Last spring ESA organized an information booth to assist students with concerns about issues such as enrollment, adding and dropping classes, counseling, tuition aid, and transferring.

The information booth consisted of volunteers and club members who spoke different languages to accommodate foreign students.

Additionally, ESA has held fundraising events such as food and book sales.

In September, ESA had a three-day book sale. The books were donated by the faculty of the ESL department, thus most of them contained content concerning reading, writing, and grammar. The book sale raised approximately $600.

The money that was raised from the book sales will be used to fund the vouchers awarded to the winning participants of the contest.
The essay contest was sponsored by ESA and was only open to active members of the club.

Eleven people participated in the contest, which asked contestants who has had a great influence in their lives.

Four winners were selected by the judges: Susan De Santis, Richard Seltzer, and Kay Baldwin. The four winners included Chie Koiizuka, Jiao Has, Fabiola Macias, and Rasoul Samadan, who will receive their award in the spring semester.

“The scholarship money came from the students because of their ideas and the contributions they’ve put towards implementing those ideas,” said Elis Lee, credit ESL instructor and additional ESA club adviser. “I hope other students realize all the work it took in collecting books and making sales.”

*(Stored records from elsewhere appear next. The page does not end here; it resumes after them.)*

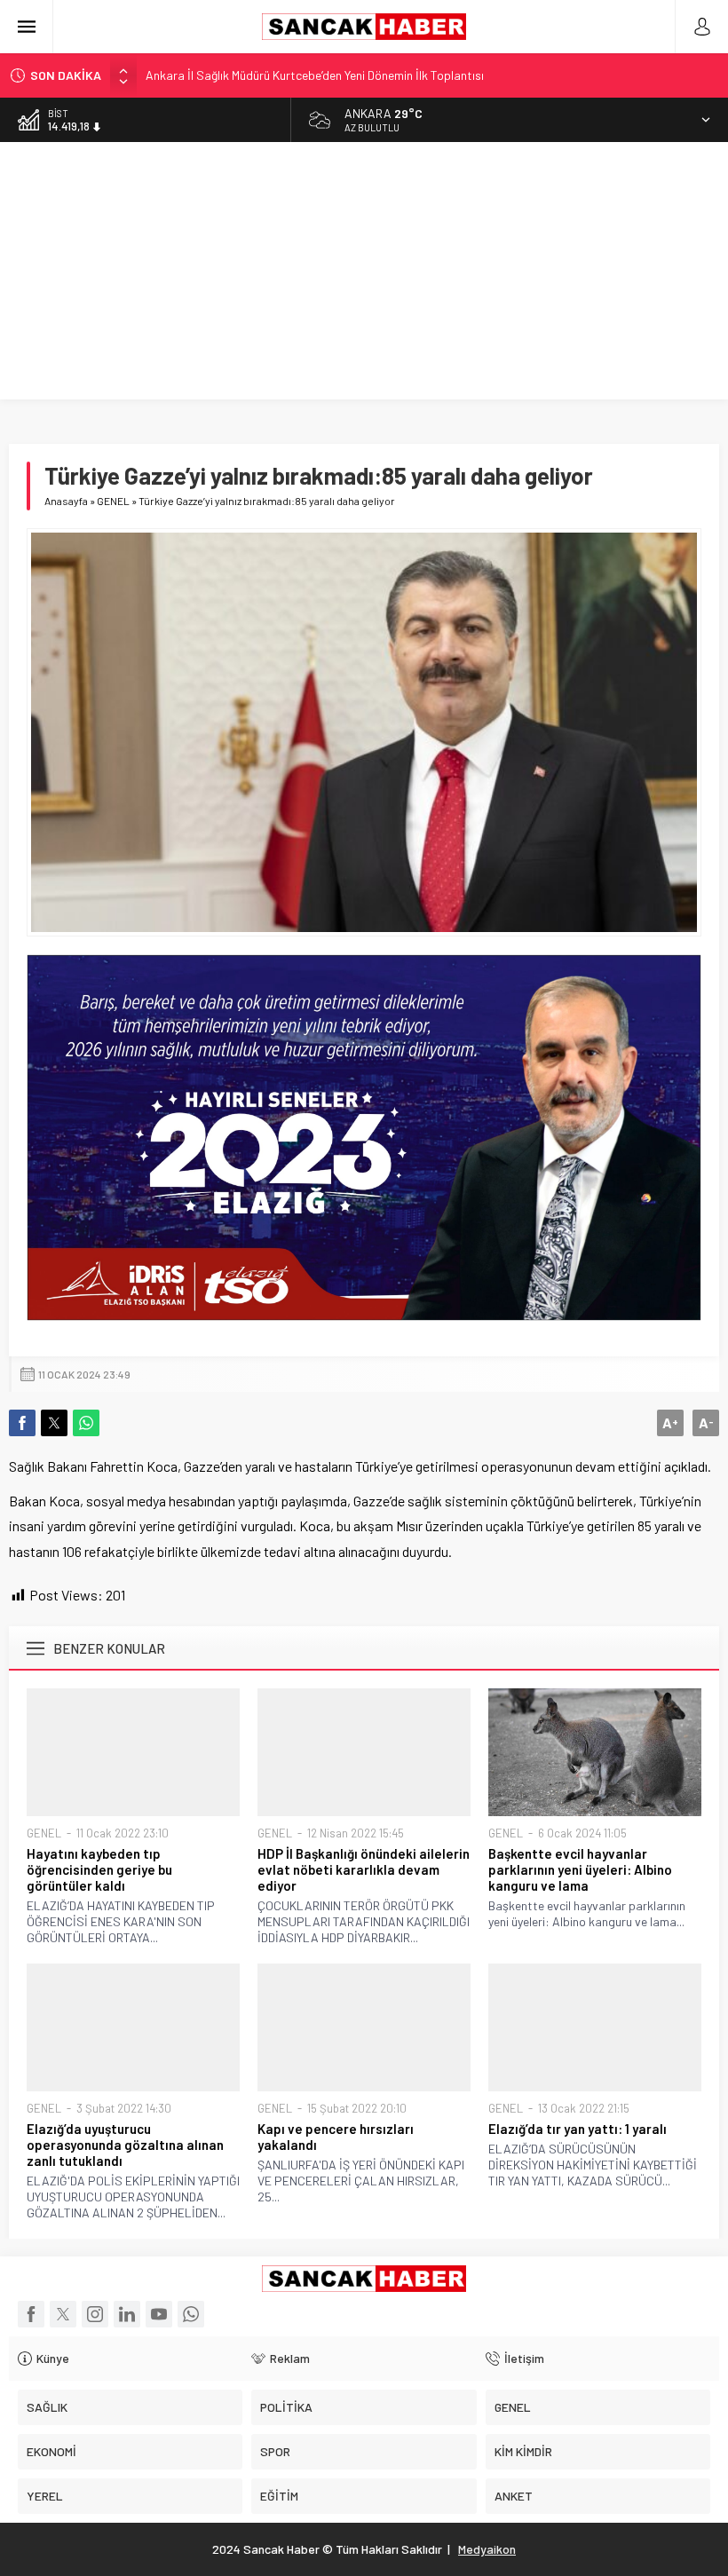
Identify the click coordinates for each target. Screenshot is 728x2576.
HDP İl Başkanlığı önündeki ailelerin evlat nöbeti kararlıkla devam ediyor (363, 1869)
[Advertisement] (364, 275)
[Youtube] (159, 2314)
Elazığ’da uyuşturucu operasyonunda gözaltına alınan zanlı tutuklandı (125, 2145)
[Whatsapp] (191, 2314)
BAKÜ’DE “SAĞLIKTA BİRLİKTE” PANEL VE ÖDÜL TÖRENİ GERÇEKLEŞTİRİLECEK (357, 82)
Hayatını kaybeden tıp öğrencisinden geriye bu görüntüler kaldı (99, 1869)
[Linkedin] (127, 2314)
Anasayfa (66, 500)
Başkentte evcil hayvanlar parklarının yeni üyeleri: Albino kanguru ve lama (580, 1869)
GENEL (113, 500)
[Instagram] (95, 2314)
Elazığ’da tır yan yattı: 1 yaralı (577, 2129)
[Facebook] (31, 2314)
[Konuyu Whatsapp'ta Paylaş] (86, 1423)
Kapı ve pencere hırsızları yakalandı (335, 2137)
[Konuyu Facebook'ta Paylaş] (22, 1423)
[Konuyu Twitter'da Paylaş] (54, 1423)
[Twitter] (63, 2314)
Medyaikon (487, 2548)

ESA expressed the concerns of the club during the first ESL department meeting of the semester. Here, they proposed the idea of having a book sale and requested donations from the faculty. ESA is now a part of the department’s meeting agenda where they can continue to address issues of the club and their members.

“To keep our scholarship [vouchers], we hope to continue book sales,” said Cuellar. “This enables us to raise money and it’s a way of giving recognition for our active members and to help them develop leadership skills.”

A large number of ESL students attend GCC. According to the Director of Institutional Research, Edward Karpp, there are 1,934 students enrolled in ESL credit classes, which represents about 13 percent of the credit students enrolled in fall 2004.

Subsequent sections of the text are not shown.